The argument against this war was never that it was unjustified. The Iranian regime has American blood on its hands. We would be safer and the world a better place if it were gone or at least disarmed.
The case against it concerned whether this war was prudent -- whether we could achieve our aims with the resources we were prepared to commit. After a month of bombing that damaged but didn't destroy Iran's missile capabilities, that failed to eliminate its nuclear materials, and that handed the regime control of one of the world's most important shipping lanes, it became clear we couldn't achieve those goals at an acceptable price. The depletion of munitions, economic damage and escalating harm to American prestige and strategic interests made the effort -- and still more so, further escalation -- not worth it.

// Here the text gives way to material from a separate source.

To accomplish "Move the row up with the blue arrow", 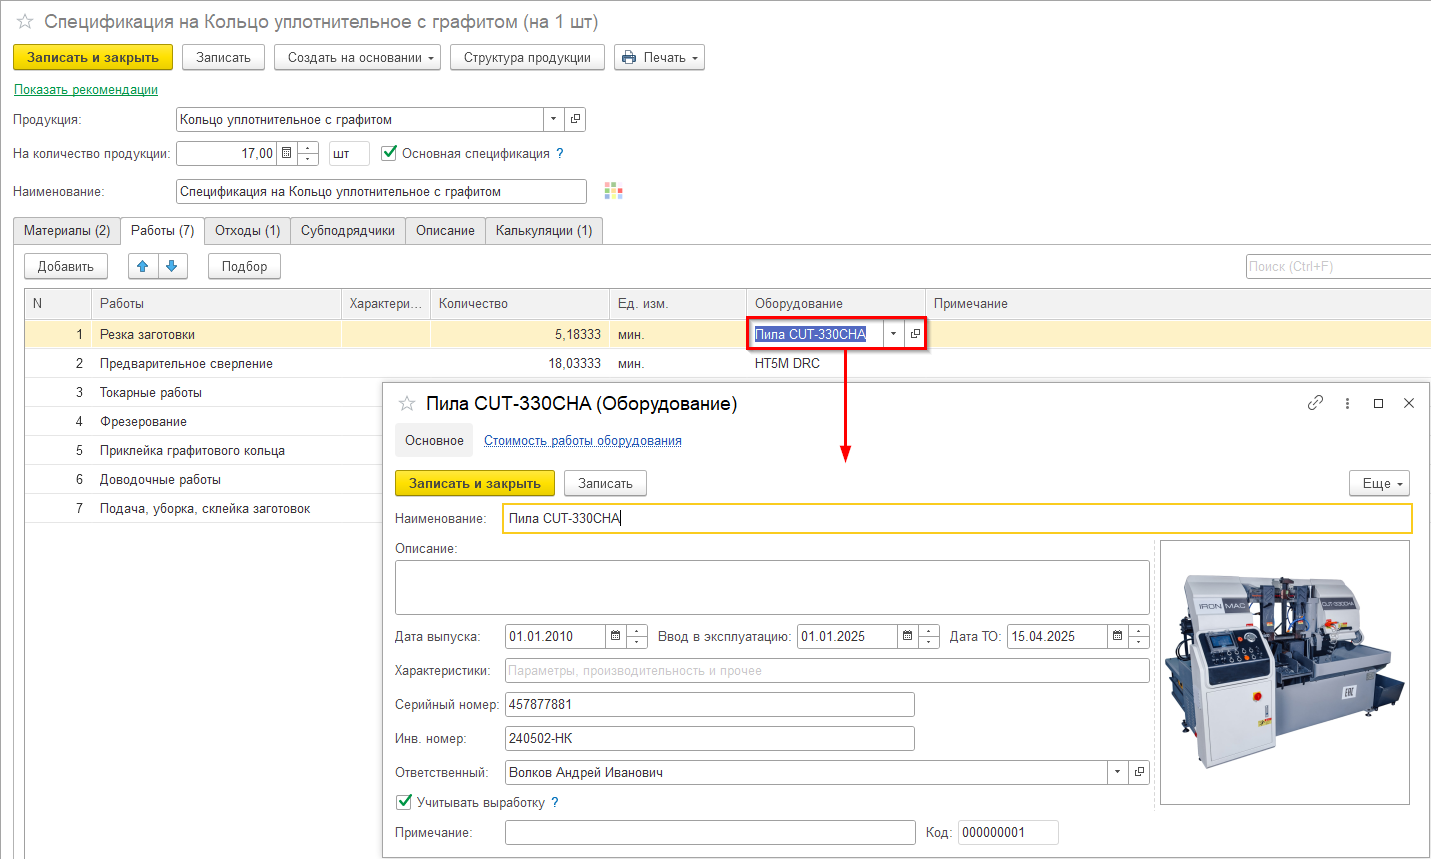I will pos(143,266).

So, after another unhappy flirtation with the failed idea that America can remake the world with just the right amount of will, there's a good chance Mr. Trump will revert to the foreign-policy doctrine that served him well before Feb. 28.
The search for a definitive typology of Trumpian foreign policy has been going on since he came to office. To me it's clear Mr. Trump operates on what we might call a Hobbesian principle. The 17th-century English writer Thomas Hobbes painted a hypothetical picture of human relations rooted in a state of nature -- one without laws, norms or social institutions -- in which the position men occupied and the power they wielded were determined, as in nature, simply by strength or weakness.
As a theory of political power relations, the idea was famously illustrated centuries earlier by the Greek historian Thucydides in his "History of the Peloponnesian War," when the Athenians brought the rebellious island of Melos to heel and parleyed on what to do with its inhabitants. The nasty, brutish view prevailed and its cynical operating principle was applied: "The strong do what they can and the weak suffer what they must."
This uber-realist approach to international relations has been rejected by foreign-policy experts for both practical and moral reasons. But you can make the case that Mr. Trump had a clearer understanding of modern geopolitics than the experts, and nudged America in its direction in recent years.
For decades American power was constrained by its willing participation in a system of international rules, alliances and institutions. This worked for us, because it helped create a global system we led. But in recent years the case for the rules-based system has eroded. It was failing before Mr. Trump came to Washington, exploited by allies and enemies alike. European and Asian allies had free-ridden on the American alliance. China had taken advantage of the rules to advance its own interests.
The case for an approach tilted more toward the raw pursuit of American interests on the basis of raw American power is compelling. But that power needs to be exercised judiciously. That is more or less what Mr. Trump did before the folly of Epic Fury -- in his first term with targeted military operations against Qassem Soleimani and ISIS terrorists and economic confrontation with China; in his second with the destruction of Iranian nuclear facilities last year and the capture of Nicolas Maduro in January.
Realism must embrace reality. The president has discovered that in both the economic and the military fields there are limits to what the U.S. can achieve with its power. Last year he backed off an all-out economic war with China when Beijing demonstrated it had economic power of its own.
Iran has now demonstrated there are limits to what we can achieve militarily at a reasonable cost.
Geopolitical realism -- selective and opportunistic military endeavors and the targeted use of economic power -- can still work to advance our interests. But this realism may also require us to stop listening to the advice of a friend like Benjamin Netanyahu, in a project that ended up doing us more harm than good.
The Hobbesian approach isn't very idealistic. It doesn't appeal to the American instinct for moral as well as material superiority. But the naked pursuit of our national interest is a surer route to the survival of our values than the fruitless chasing of unrealistic aspirations.” [1]
1. Editor At Large: With an Iran Deal, Trump Returns to Realism. Baker, Gerard. Wall Street Journal, Eastern edition; New York, N.Y.. 16 June 2026: A17.